As I mentioned yesterday, I’m off to see Cole on Saturday at the Philharmonic in Liverpool, time to do a bit of last-minute revision!

This album was released in 2019 and saw Cole experimenting with adding electronica to his indie pop songs. The result is an album that took a few run-throughs to fully understand but gets better with repeated plays.

He has explored electronic music on a couple of albums previously but this was the first time he had used it as a primary driver alongside his guitar.

Tracks like ‘Night Sweats’ sound so unlike his usual output that it feels like Cole is a guest vocalist as opposed to the creator. It is a bold move and it works well.

Elsewhere, ‘Violins’ sees him singing dark lyrics over a track that could have been produced by Depeche Mode or even Erasure. It is quite the juxtaposition.
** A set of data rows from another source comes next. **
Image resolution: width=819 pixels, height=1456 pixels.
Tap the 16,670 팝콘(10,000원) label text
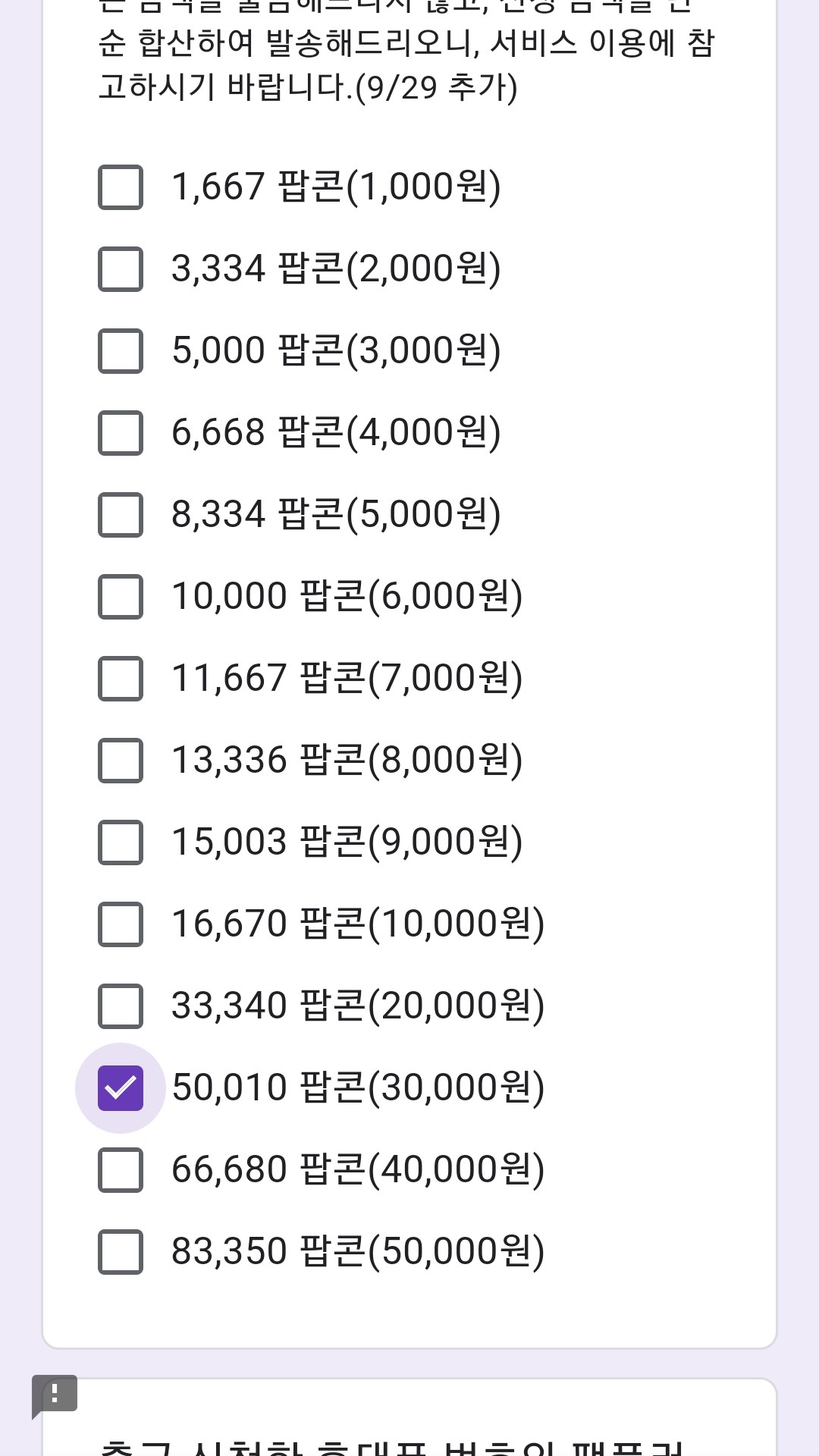(x=358, y=924)
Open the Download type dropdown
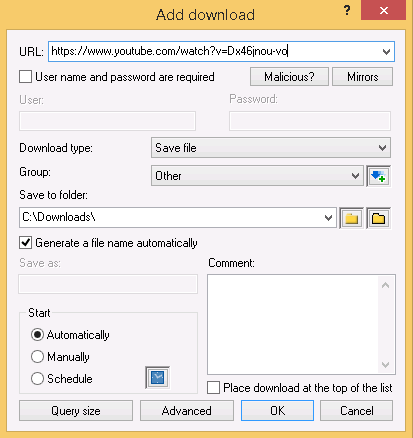413x438 pixels. pos(271,148)
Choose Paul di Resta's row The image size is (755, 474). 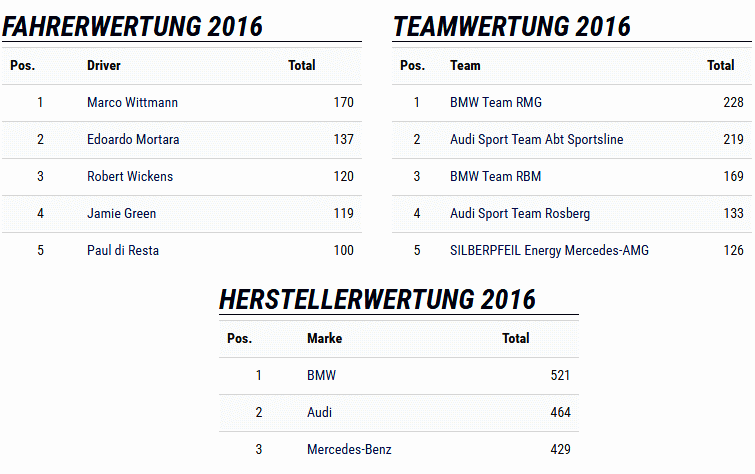pos(123,251)
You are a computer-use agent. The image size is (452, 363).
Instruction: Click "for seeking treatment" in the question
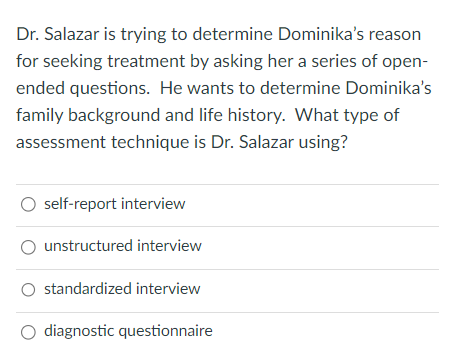[101, 61]
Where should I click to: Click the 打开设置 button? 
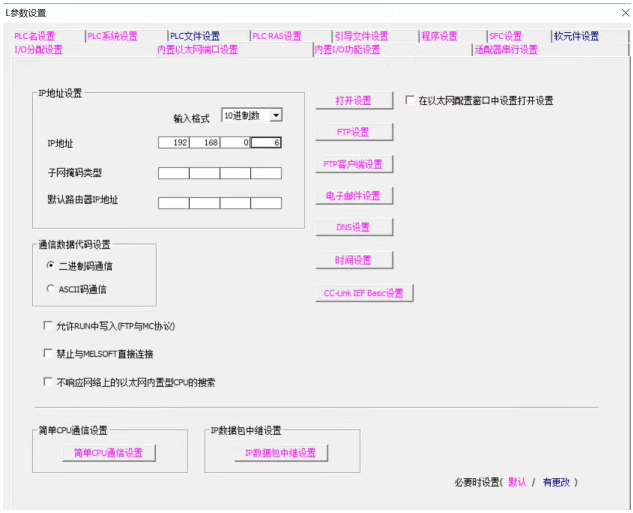(x=352, y=101)
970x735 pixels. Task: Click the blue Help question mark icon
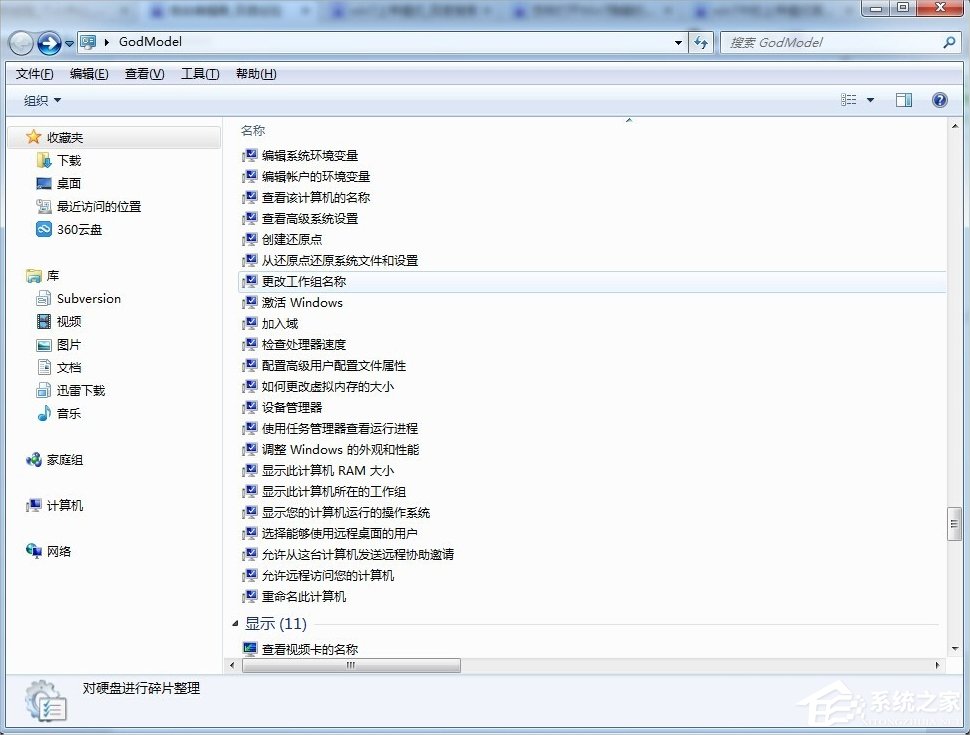[937, 100]
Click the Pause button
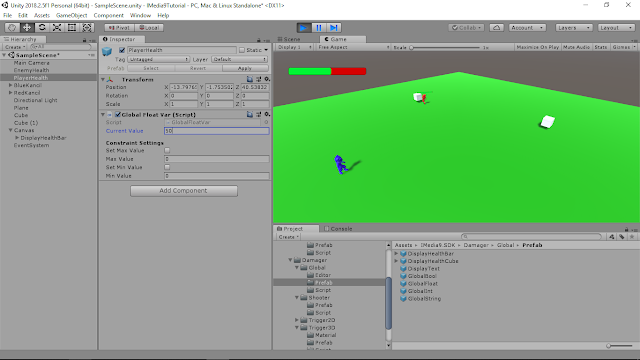Viewport: 640px width, 360px height. click(319, 28)
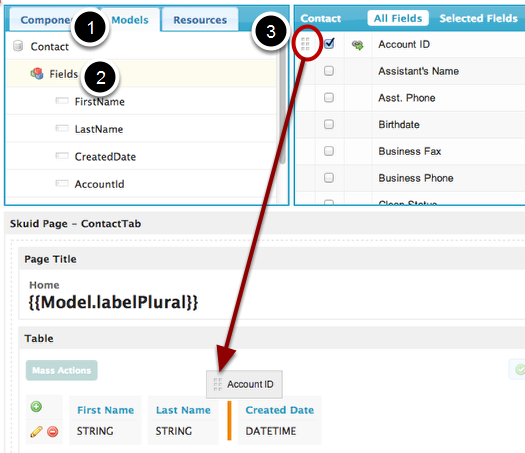Image resolution: width=525 pixels, height=453 pixels.
Task: Enable the Birthdate field checkbox
Action: [x=329, y=124]

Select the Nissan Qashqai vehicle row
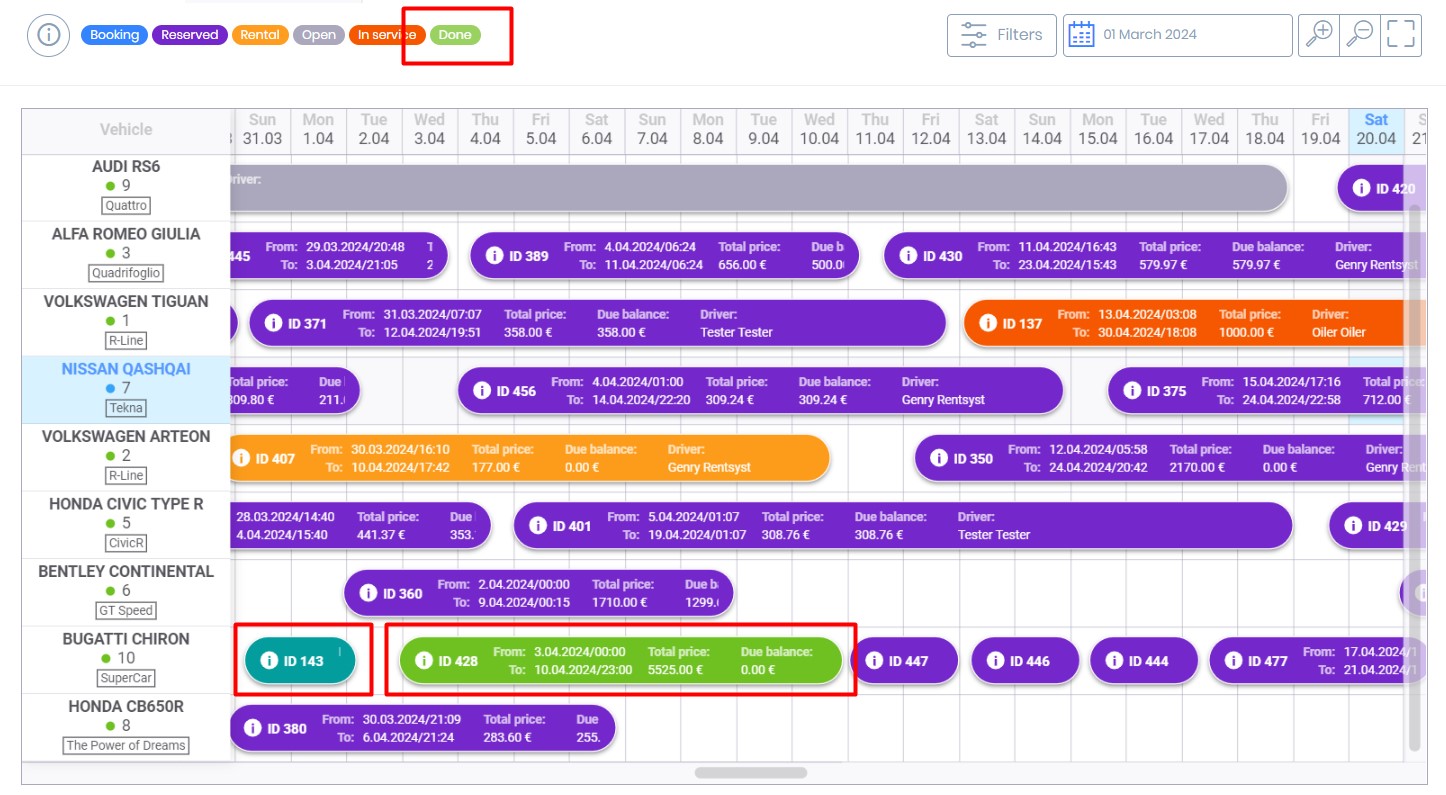coord(126,369)
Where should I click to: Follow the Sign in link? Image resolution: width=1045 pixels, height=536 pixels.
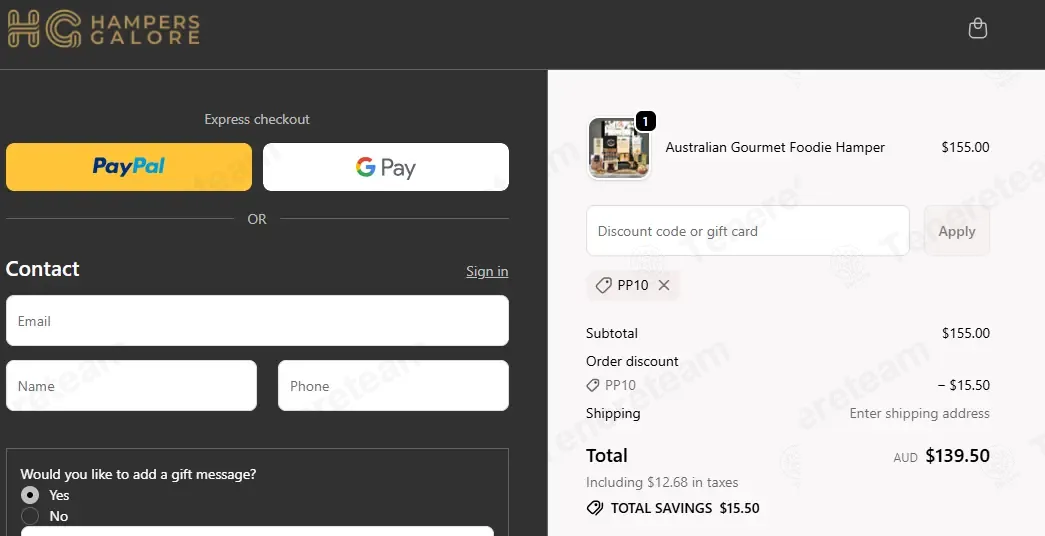[487, 271]
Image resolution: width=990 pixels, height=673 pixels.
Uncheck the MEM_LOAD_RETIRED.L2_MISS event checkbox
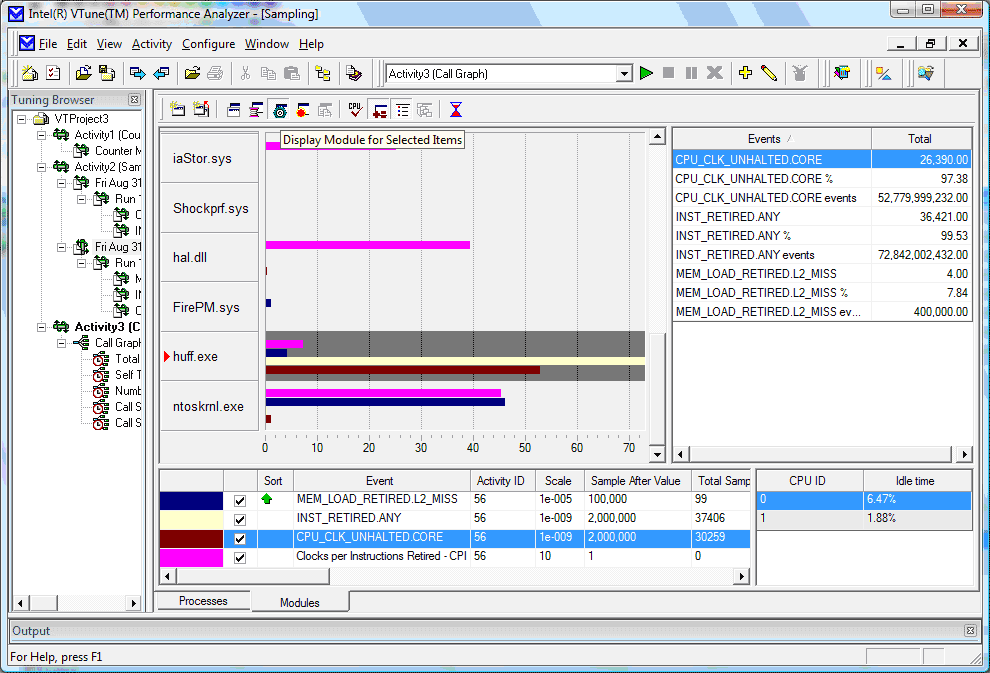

As he gets older, Cole now has a different perspective on experimentation and what success or failure looks like.

Talking about the album shortly before its release he said, “When I was 27, the concept of the washed-up older guy seemed very entertaining. Now I’m starting to think that old age could be a lot more fun. Because really what have we got to lose?”

This newfound freedom has resulted in a record that pushes boundaries for Cole but doesn’t really result in a must-have album, in is more interesting than essential.

What it did do was lay the foundation for his latest release ‘On Pain’ which expands and refines the music to deliver a really good album.

If you fancy a copy of this quirky album, it is available everywhere for about £20.

Tracks To Try: ‘Night Sweats’, ‘Violins’, ‘The Afterlife’, ‘Moments And Whatnot’, ‘When I Came Down From The Mountain’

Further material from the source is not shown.